I’m having issues with Prodigy, I’m annotating data using ner.teach recipe, everything goes well until progress percentage reach about 98%, in that point CPU usage rises and eventually the process ends without give any error message about what happens. I already configure logging but nothing appears in the output.
These are all the details about the running configuration and environment:
Running in a dual core machine within AWS with 4 GB of RAM, CPU usage rise to 1.8 of load average and RAM usage keeps on about 50%.
Python version 3.6.7
Prodigy version 1.7.1
Input a jsonl file with about 165K lines with text in Spanish from Twitter
Recipe ner.teach
I also have curiosity about how the percentage showed in the interface is computed, because we never reach the 98%, our count is near to 30K which is far from been 98% of 165K.
Which base model are you using?

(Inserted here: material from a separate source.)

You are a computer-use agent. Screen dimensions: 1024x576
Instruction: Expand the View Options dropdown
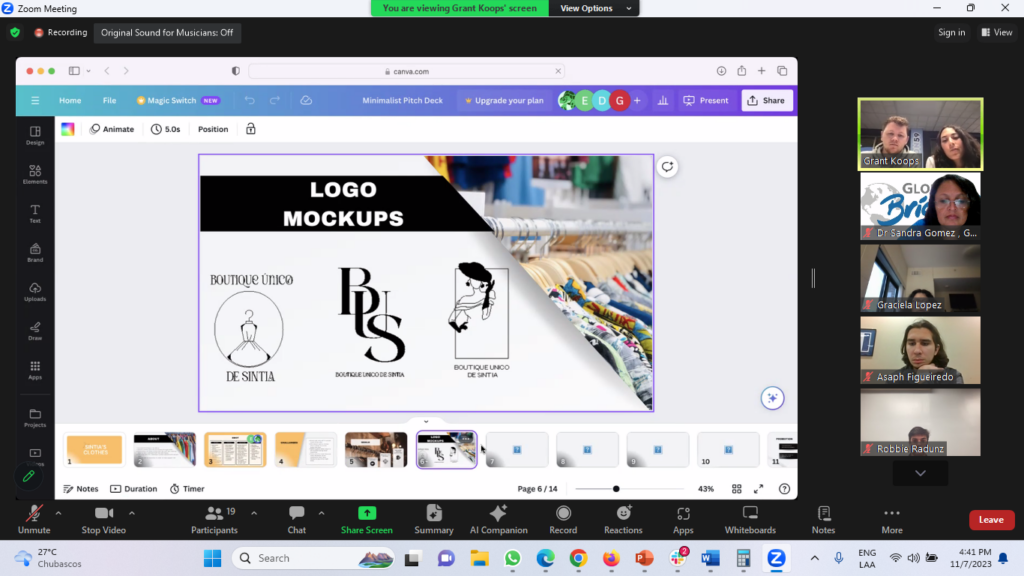click(595, 8)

If you're starting with a larger model, you might actually be running out of memory? Prodigy will make a copy of the base model and keep it in memory, so if that's large, 4GB might actually be too little.
In the active learning-powered recipes, the progress is a rough estimate of when the loss will hit 0 – so basically, when there's "nothing left to learn anymore". This can help you decide when to stop, which is not always easy if your objective is to annotate the best possible analyses rather than every single example in the stream.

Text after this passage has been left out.